> Exercise goal
Print each entry as it appears. Images stay out of the copy.

Records from a dataset
▬▬▬▬▬▬

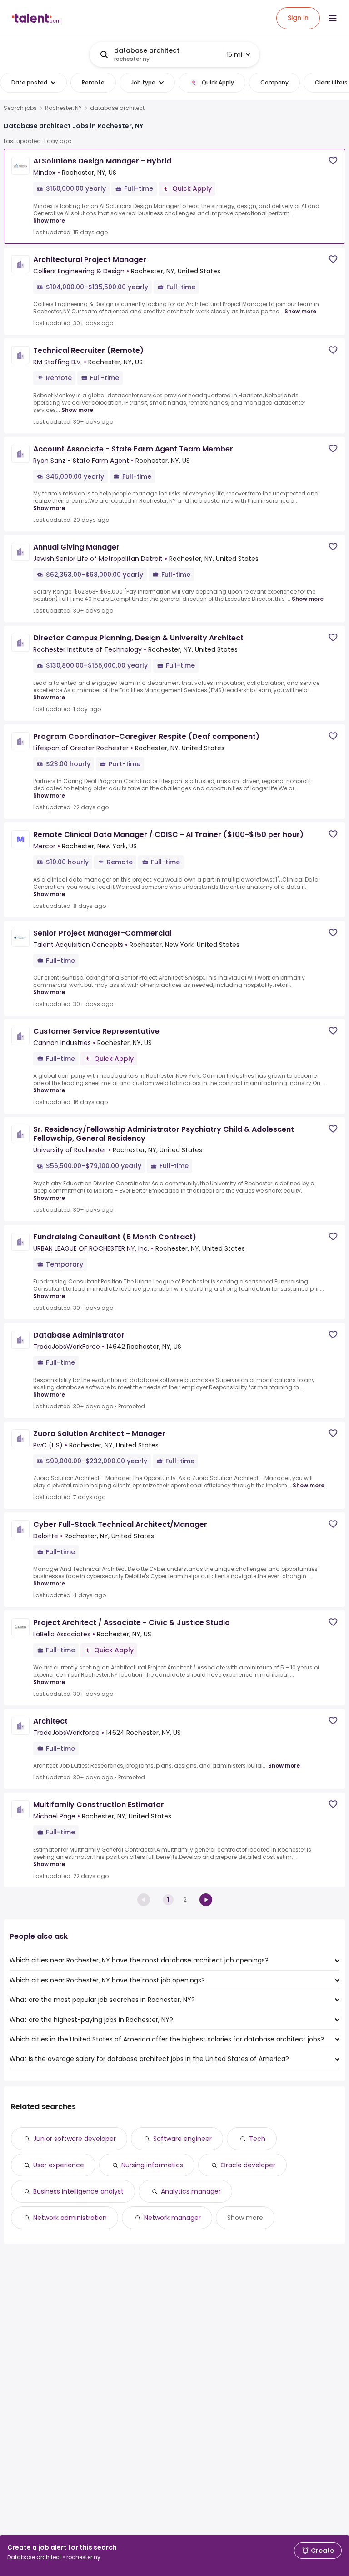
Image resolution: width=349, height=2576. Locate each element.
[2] (205, 1899)
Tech (257, 2138)
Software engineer (182, 2138)
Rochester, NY (63, 108)
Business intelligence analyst (78, 2191)
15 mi (234, 54)
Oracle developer (247, 2165)
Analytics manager (191, 2191)
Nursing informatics (152, 2165)
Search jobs (20, 108)
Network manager (172, 2217)
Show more (49, 220)
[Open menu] (332, 18)
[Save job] (333, 160)
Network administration (70, 2217)
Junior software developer (74, 2138)
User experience (58, 2165)
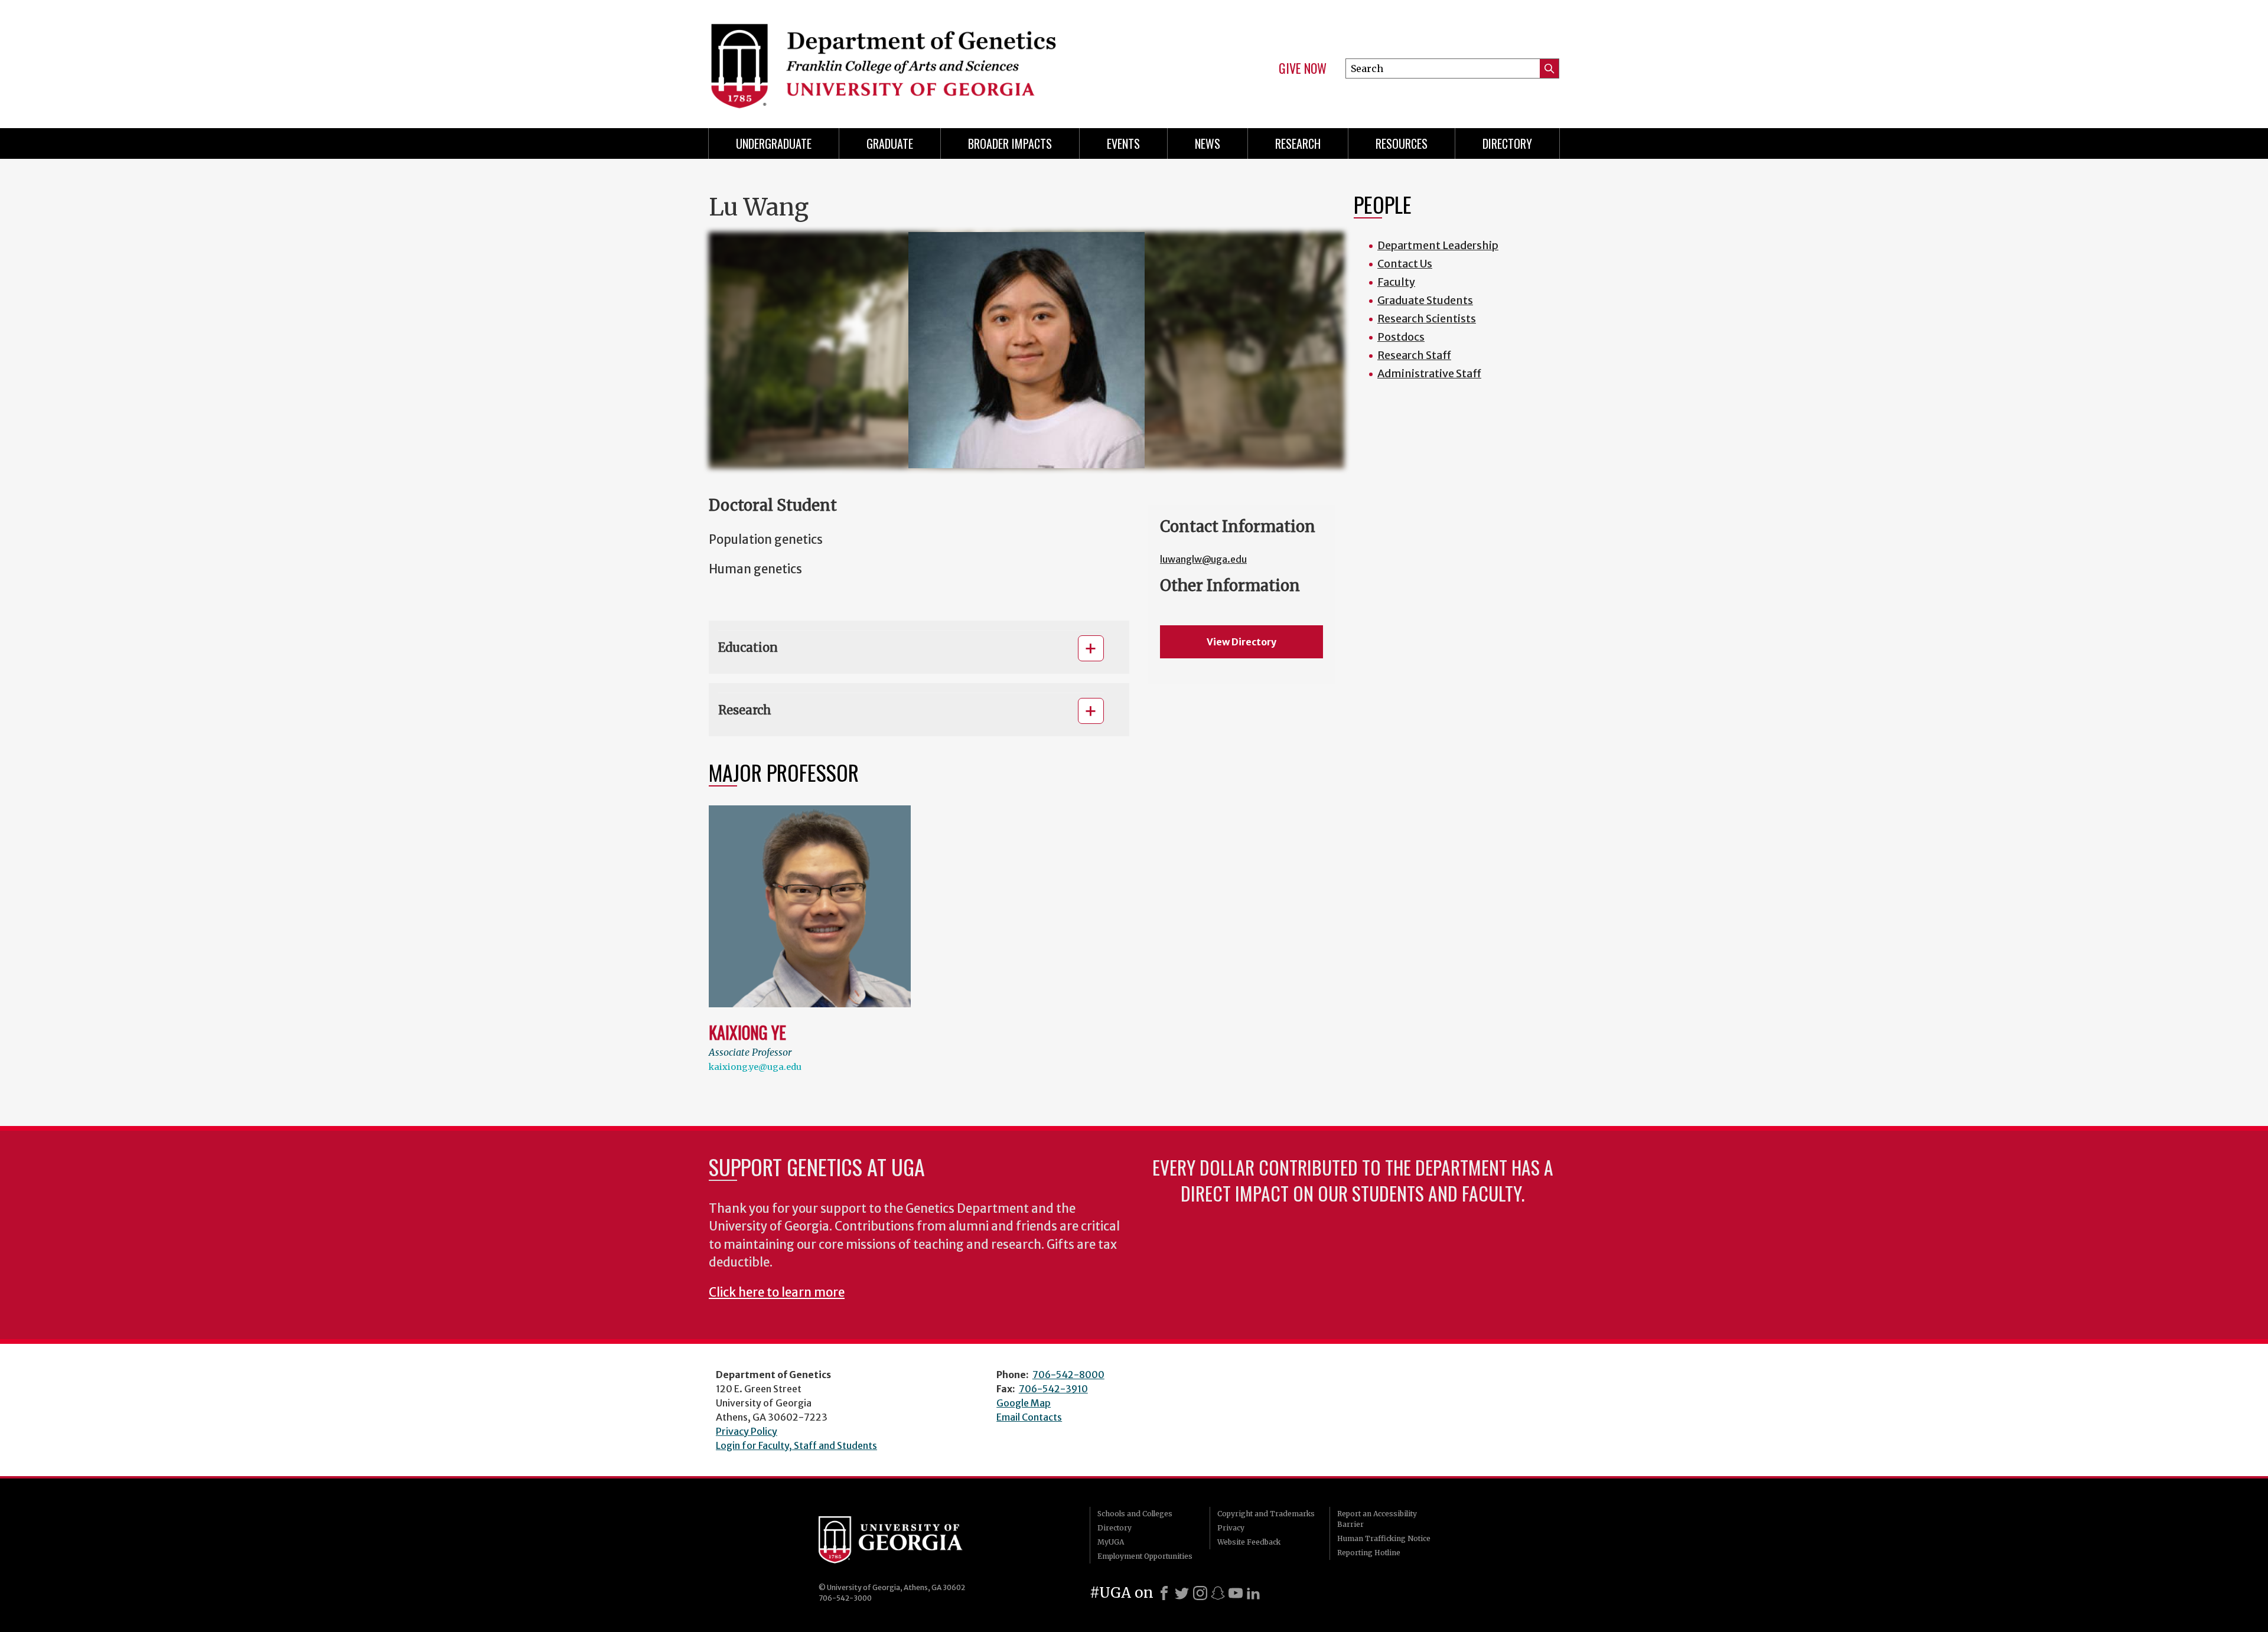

▬▬▬▬▬▬

> Response to this exercise
Image resolution: width=349, height=2576. Locate each element.
[2] (205, 1899)
Tech (257, 2138)
Software engineer (182, 2138)
Rochester, NY (63, 108)
Business intelligence analyst (78, 2191)
15 mi (234, 54)
Oracle developer (247, 2165)
Analytics manager (191, 2191)
Nursing informatics (152, 2165)
Search jobs (20, 108)
Network manager (172, 2217)
Show more (49, 220)
[Open menu] (332, 18)
[Save job] (333, 160)
Network administration (70, 2217)
Junior software developer (74, 2138)
User experience (58, 2165)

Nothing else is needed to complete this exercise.